** Opening Extracted entries block **
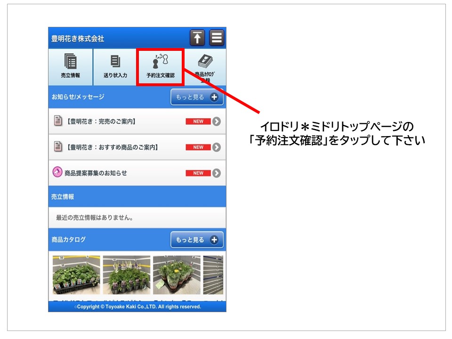Click arrow chevron on 完売のご案内 row
Viewport: 452px width, 339px height.
tap(216, 121)
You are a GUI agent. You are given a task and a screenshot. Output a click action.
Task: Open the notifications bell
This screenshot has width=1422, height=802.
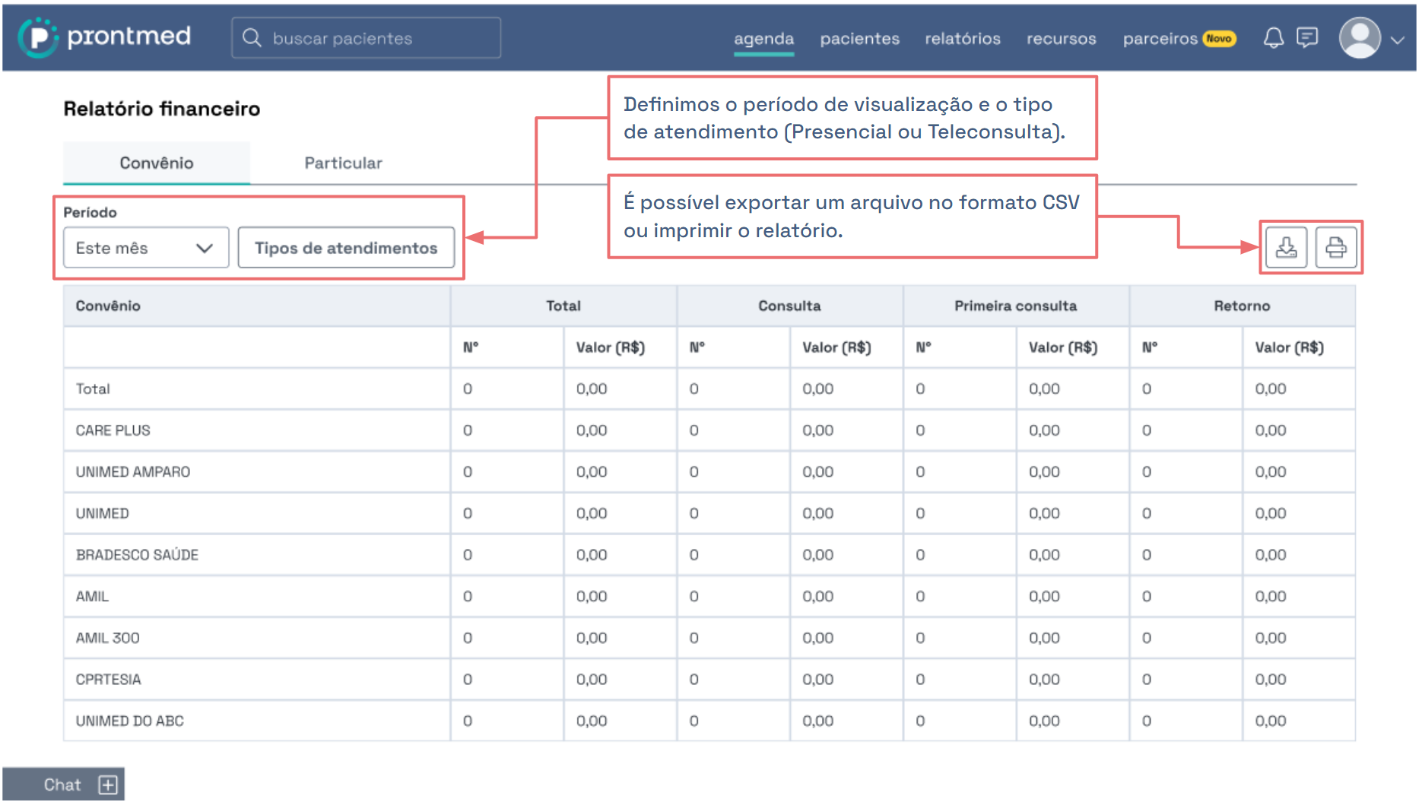pyautogui.click(x=1273, y=38)
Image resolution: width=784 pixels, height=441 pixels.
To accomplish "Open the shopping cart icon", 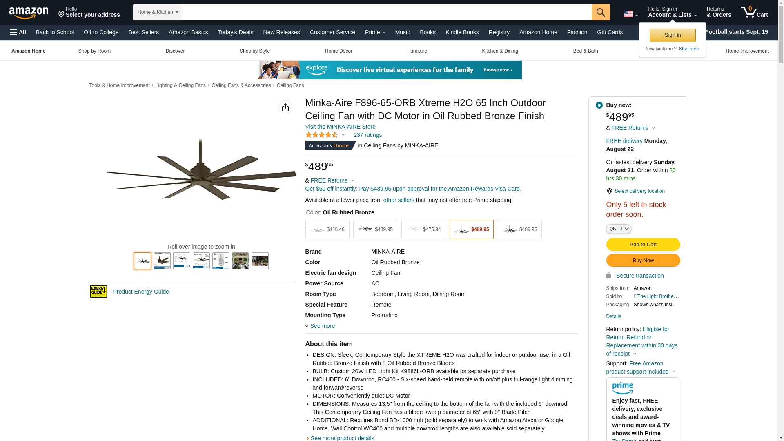I will 754,12.
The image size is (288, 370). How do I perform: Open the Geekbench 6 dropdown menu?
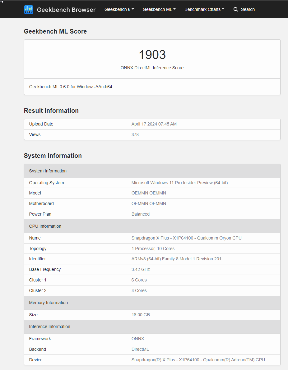[119, 9]
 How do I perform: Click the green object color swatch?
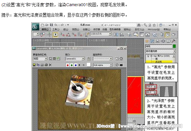point(174,46)
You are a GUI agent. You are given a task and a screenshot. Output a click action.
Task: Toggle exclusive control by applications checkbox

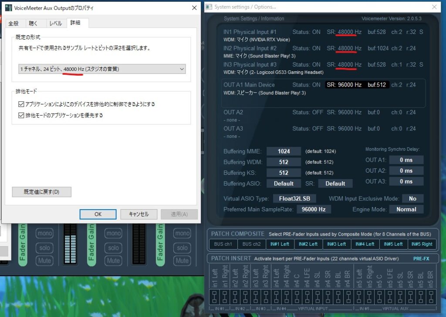(21, 104)
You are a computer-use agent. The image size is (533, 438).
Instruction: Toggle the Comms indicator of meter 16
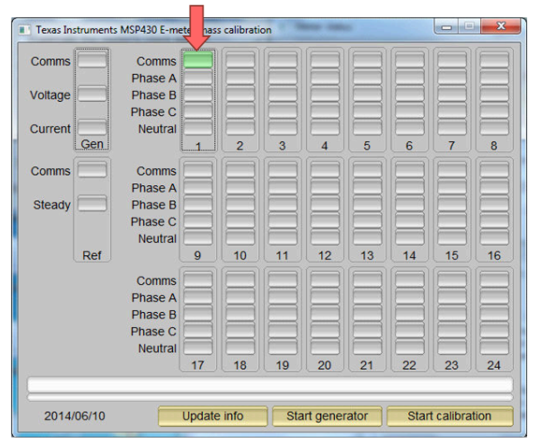(494, 171)
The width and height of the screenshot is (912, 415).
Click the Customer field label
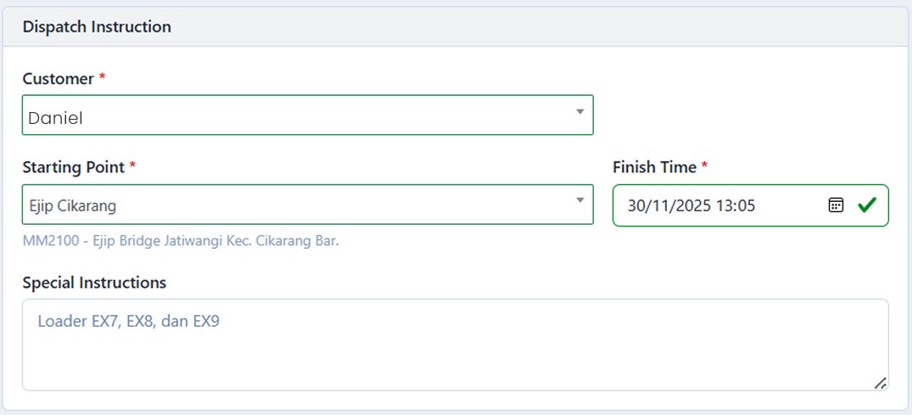coord(58,79)
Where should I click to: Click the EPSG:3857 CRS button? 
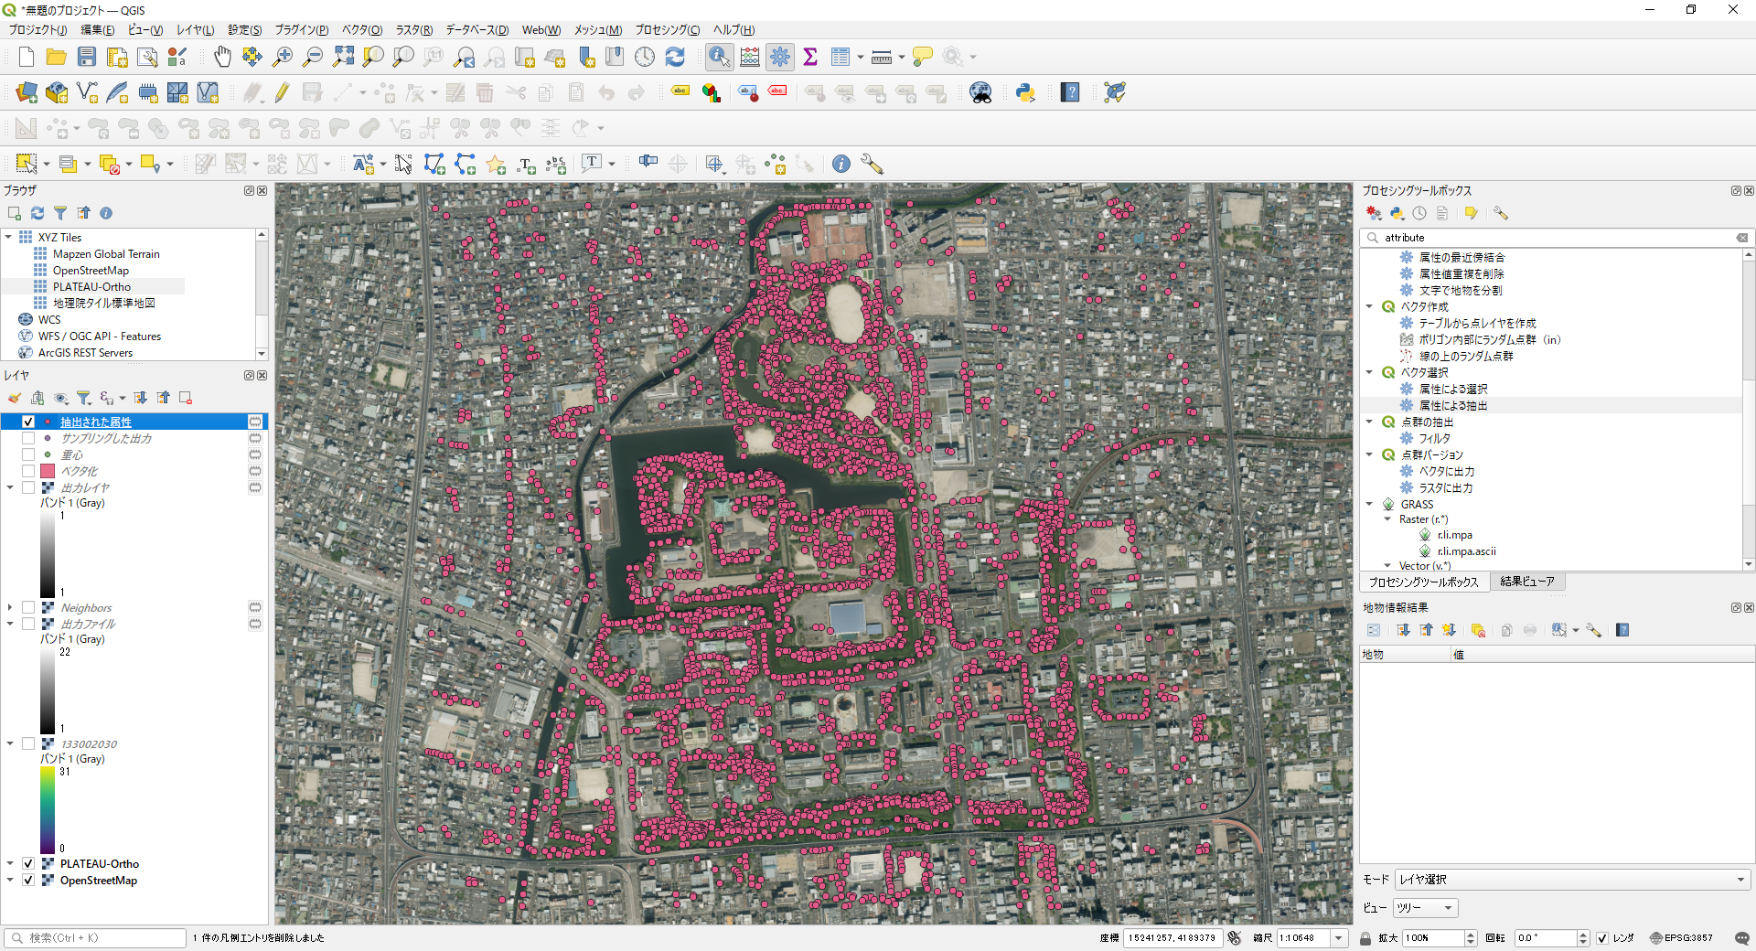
** Closing Extracted entries block **
[Exercise instructions] Start at the line holding "Click the Customer field label" and stop at the last line of the entries above. Repeat those lines exactly, pictures excluded.

[Solution below]
Click the Customer field label
coord(58,79)
Where should I click to: Click the EPSG:3857 CRS button? 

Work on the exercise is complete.